Он был удивлен тем, что я принял его заявление за истину, и ответил: «Меня зовут Данфорт Скиннер. Алфей – проклятый демон, с которым мне пришлось делить утробу матери. Он мой близнец. Я больше не стану называть его братом».

Картина начала понемногу проясняться у меня в голове, и я спросил, как он оказался в тюрьме Уормвуд-Скрабс вместо Алфея. Он рассказал, что, покинув дом, стал моряком. Я кивнул, припомнив его татуировки. Последний раз он нанялся на торговое судно «Мальборо», которое, если помните, исчезло в январе этого года.
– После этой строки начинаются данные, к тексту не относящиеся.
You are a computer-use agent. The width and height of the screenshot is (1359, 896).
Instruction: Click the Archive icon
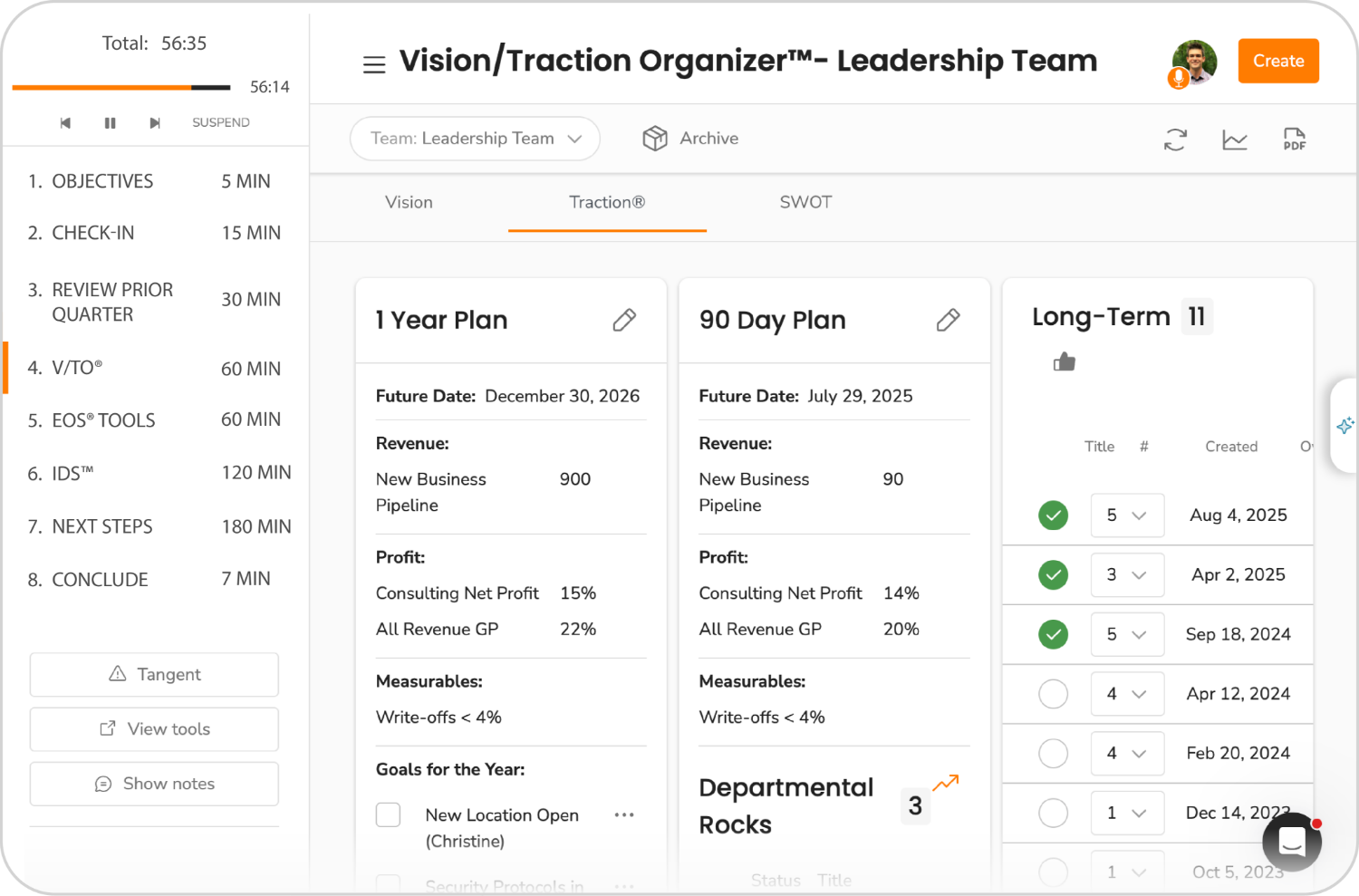point(655,138)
Скиннер признался, что в Литтлтоне, в Новой Зеландии, перед самым отплытием покинул злополучный корабль, когда тот отправлялся в Лондон. Решение, о котором он ничуть не жалеет. Спустя пару недель, когда было объявлено об исчезновении судна, Данфорт с ужасом обнаружил свое имя в списке «пропавших в море». Всеми правдами и неправдами он пытался вернуться в Лондон, а о том, что остался жив, опасаясь преследования за самовольную отлучку, сообщил только брату, отбывавшему наказание в Уормвуд-Скрабсе.
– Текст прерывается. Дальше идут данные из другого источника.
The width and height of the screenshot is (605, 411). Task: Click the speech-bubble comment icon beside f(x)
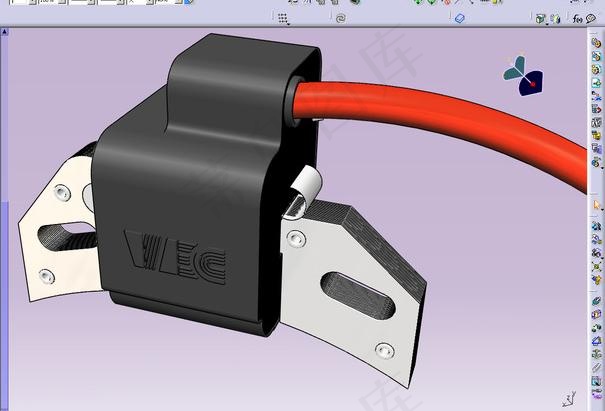coord(591,18)
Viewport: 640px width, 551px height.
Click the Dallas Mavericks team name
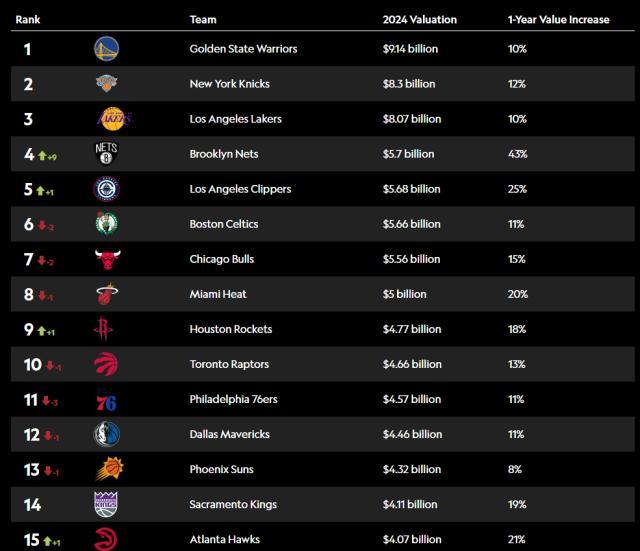[x=230, y=434]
По-видимому, банда Алфея, испытывая потребность в его особом «таланте», ухватилась за эту возможность и разработала план по вызволению взломщика из тюрьмы и замене его «покойным» братом-близнецом Данфортом.
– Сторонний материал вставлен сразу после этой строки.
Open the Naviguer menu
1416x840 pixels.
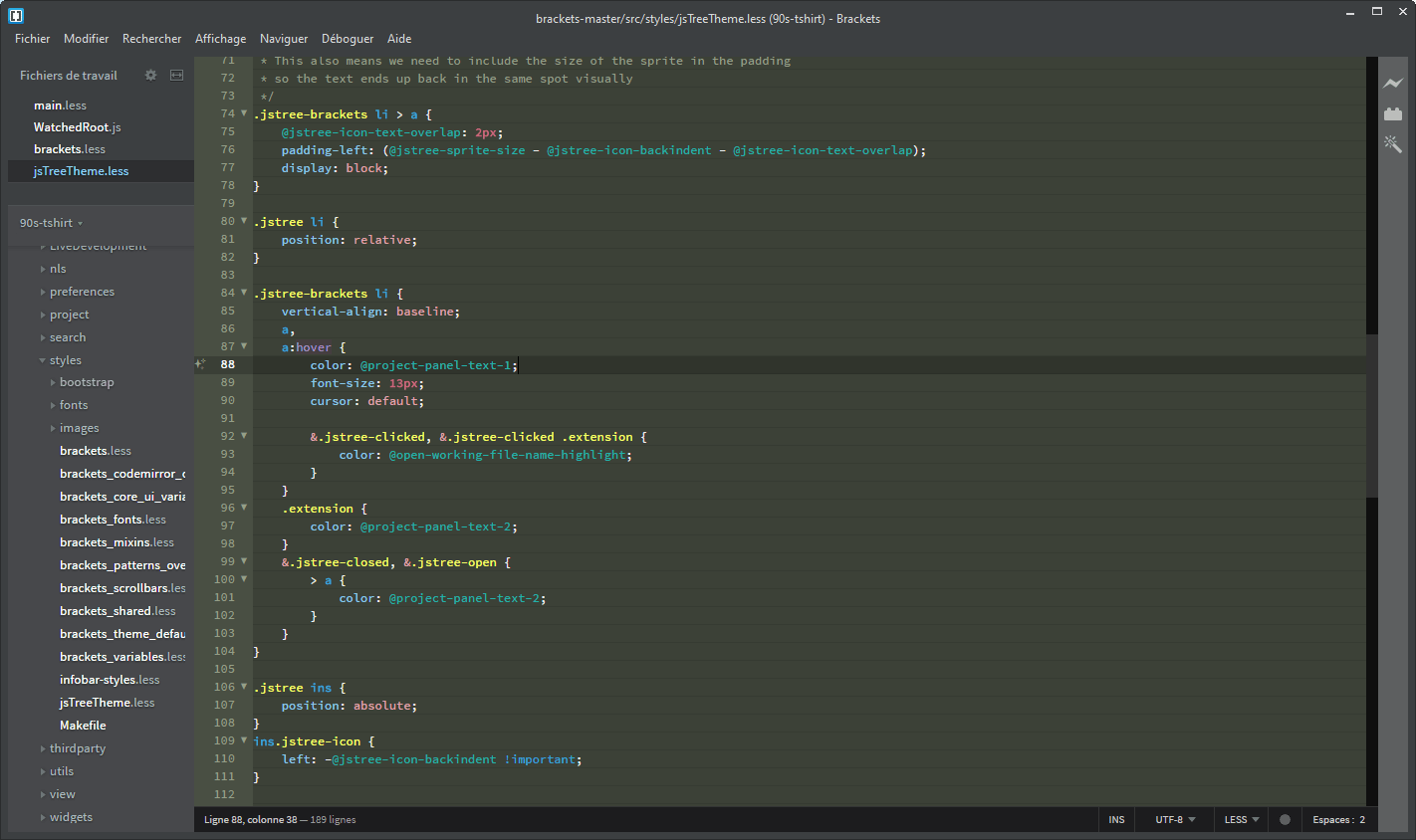point(284,39)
«Что вы помните о той ночи, когда вас похитили?» – спросил его я.

«Прибыв в Лондон, я прозябал в комнатушке над опиумным притоном в лондонских доках, надеясь, что ром или порок вскоре положат конец моим страданиям. В ночь на Хеллоуин я изрядно выпил и шатался по темным улицам. Помню, набережная опустела, и я был совершенно один. Внезапно улица стала даже чернее, чем была, тени сгустились и мрак сделался вполне осязаемым. Мне показалось, что кто-то следит за мной. Поскольку все происходило на Хеллоуин, неизвестный доселе ужас пронзил мой напитанный ромом ум, и я бросился к своему жилищу. Вдруг я почувствовал резкий удар по голове, в глазах потемнело, и я не помню уже ничего до того, как проснулся в камере на тюремной койке. Я решил, что меня арестовали за побег с корабля, пока не осознал, что охранники называют меня Алфеем. Вот тогда-то я и понял, чт́о сделал этот мерзавец, с которым мы похожи как две капли воды».

– Вот, Уотсон, собственно, и все, что поведал мне мистер Данфорт Скиннер. – Холмс подытожил сказанное взмахом руки.

– Уму непостижимо! – воскликнул я. – Если вам удастся найти доказательства и выследить Алфея, вы спасете человеку жизнь.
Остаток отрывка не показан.